Since Schaefer Printing relocated to Lakewood, its building will be turned into one or two storefronts. These retail spaces, the Longhouses and the 20,000 square feet of new retail spaces in the Church+State development are indicative of Veysey’s confidence that the retail, restaurant, gallery and small-business sector will bounce back from the COVID-19 crisis that shut Ohio down in mid-March.

“The (small business) neighbors that we’ve been lucky to be involved with are all pivoting in this unique time to address a consumer interest,” Veysey said. “Mid-March was the key time to convert people from prospects to tenants. It doesn’t feel as firmly pressed down now.

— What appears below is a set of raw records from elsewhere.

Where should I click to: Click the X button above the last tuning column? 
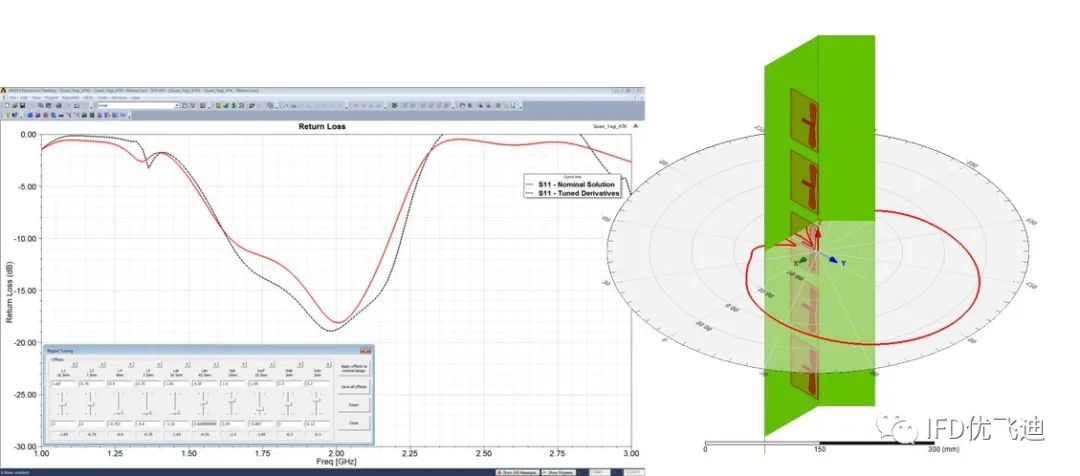329,364
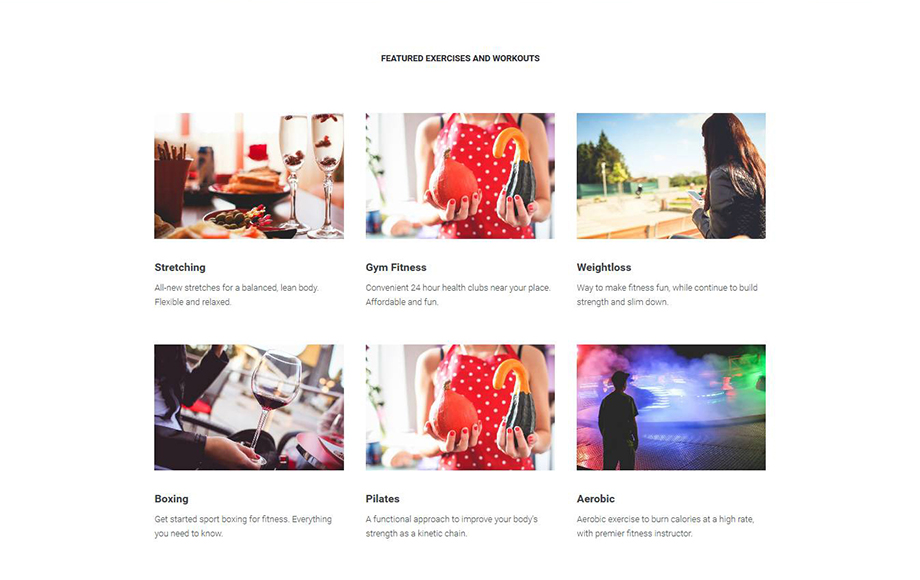The width and height of the screenshot is (920, 580).
Task: Select the Gym Fitness 24 hour clubs description
Action: click(458, 295)
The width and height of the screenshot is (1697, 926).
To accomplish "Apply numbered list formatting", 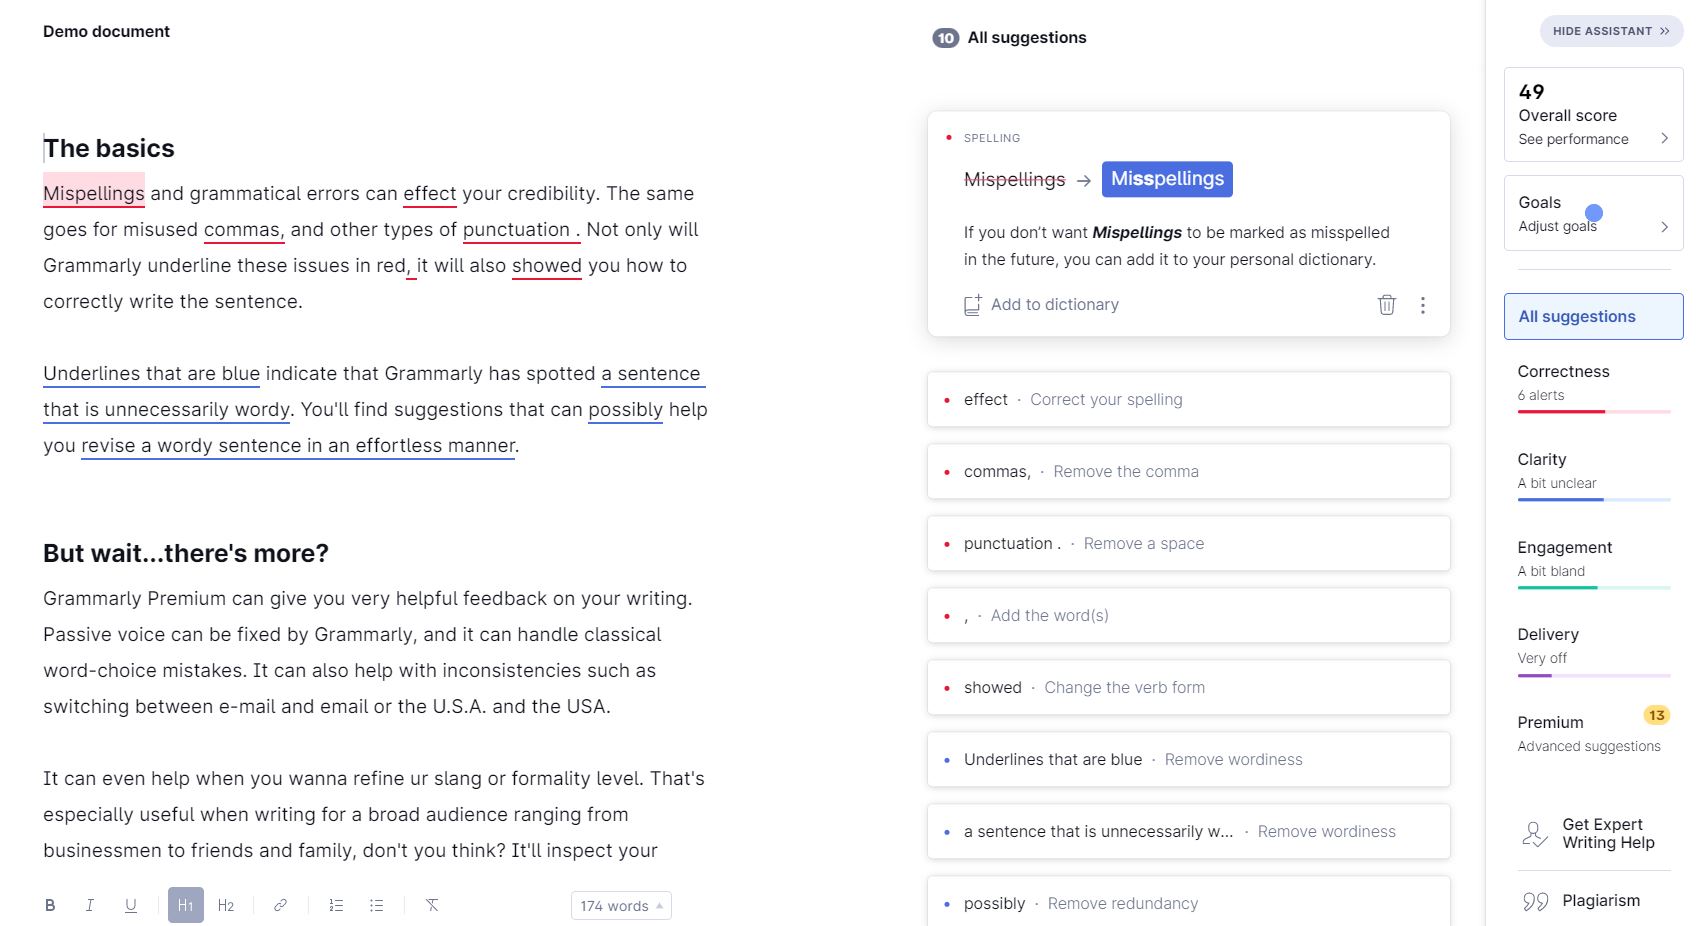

So we’re having serious conversations (with potential tenants).”

Although he would not identify any potential retail tenants for the $60 million Church+State development next door, Veysey said that residential leasing activity is healthy for the 158 apartments. The six-story Church building is 50 percent leased with the first residents moving in June 19.

Residential move-in date for the larger, 11-story State building is tentatively scheduled for late August, thus leasing is farther behind for that building. The public atrium between the two buildings called Church+State Way will open to the public in the middle of July, Veysey said.

The northwest corner of Church Avenue and West 28th Street
(where the construction trailers for Church+State are located)
is where the seven Longhouses of Hingetown are proposed to
be built. The Church+State development towers behind (KJP).
 

Church+State is a partnership among Grammar Properties, Hemingway Development of Cleveland, Cedar Street Development of Chicago and Turner Construction.

That project is located near the intersection of Church and West 29th Street. West 29th was State Street before 1906 when Cleveland’s north-south streets were given numerical names. Grammar Properties is a partnership between Veysey and his wife.

The 11-story State is the tallest building built in Ohio City since the 19-story Lakeview Tower, 2700 Washington Ave., was built in 1973. It is on the other side of the West Shoreway from Church + State. The 15-story Riverview Tower, 1795 West 25th, was built in 1964.

Tyler Kapusta contributed to this article.